Output all of the data below without changing a word, and exclude the pictures.

[Stored records]
● ● ● ● ●

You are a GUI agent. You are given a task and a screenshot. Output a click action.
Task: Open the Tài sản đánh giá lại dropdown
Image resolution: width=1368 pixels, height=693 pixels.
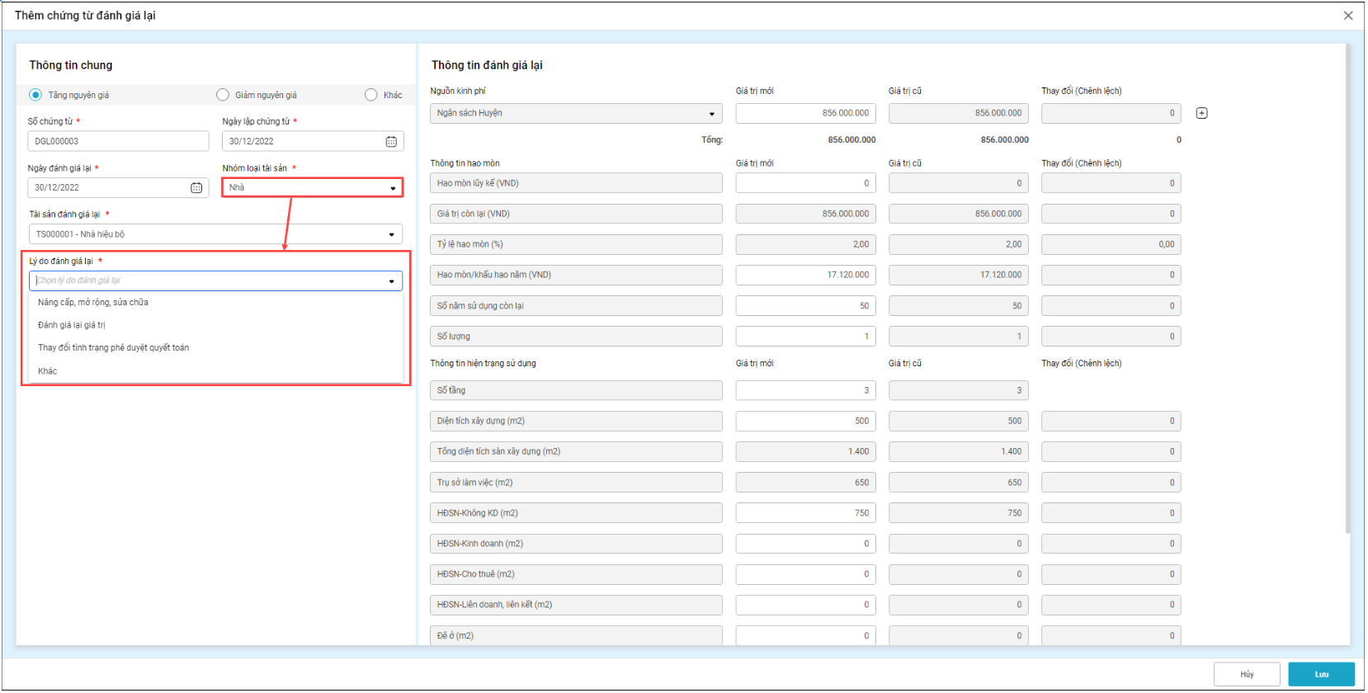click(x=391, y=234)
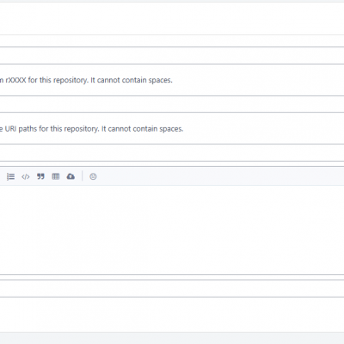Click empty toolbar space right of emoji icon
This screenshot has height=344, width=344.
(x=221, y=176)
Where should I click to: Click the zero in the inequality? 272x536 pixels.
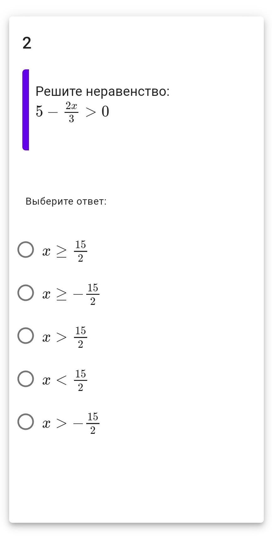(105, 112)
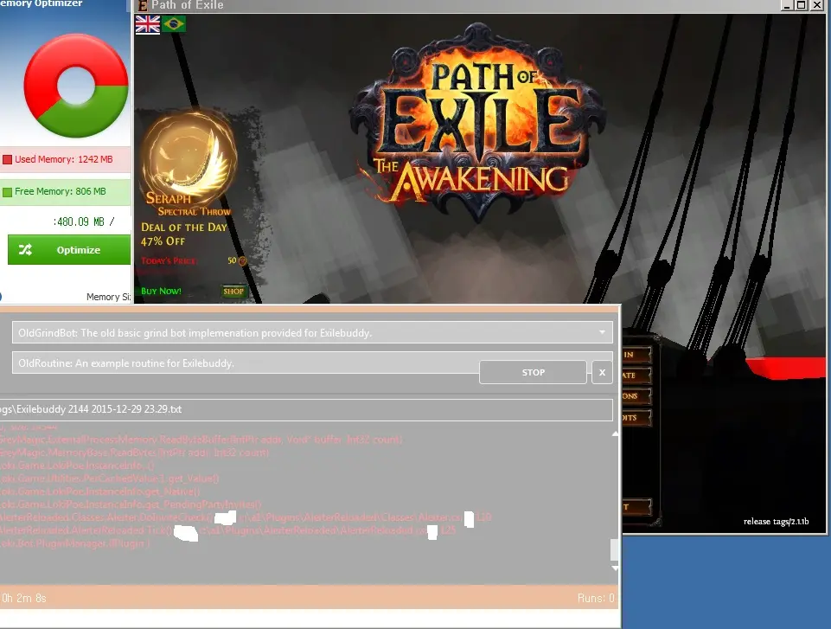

● ● ● ● ●

Answer for the task ->
You are a GUI agent. You are given a task and a screenshot. Output a click action.
Task: Open the Tài sản đánh giá lại dropdown
Image resolution: width=1368 pixels, height=693 pixels.
click(x=391, y=234)
Click empty toolbar space right of emoji icon
This screenshot has height=344, width=344.
(x=221, y=176)
Where should I click to: Click the zero in the inequality? 272x536 pixels.
(105, 112)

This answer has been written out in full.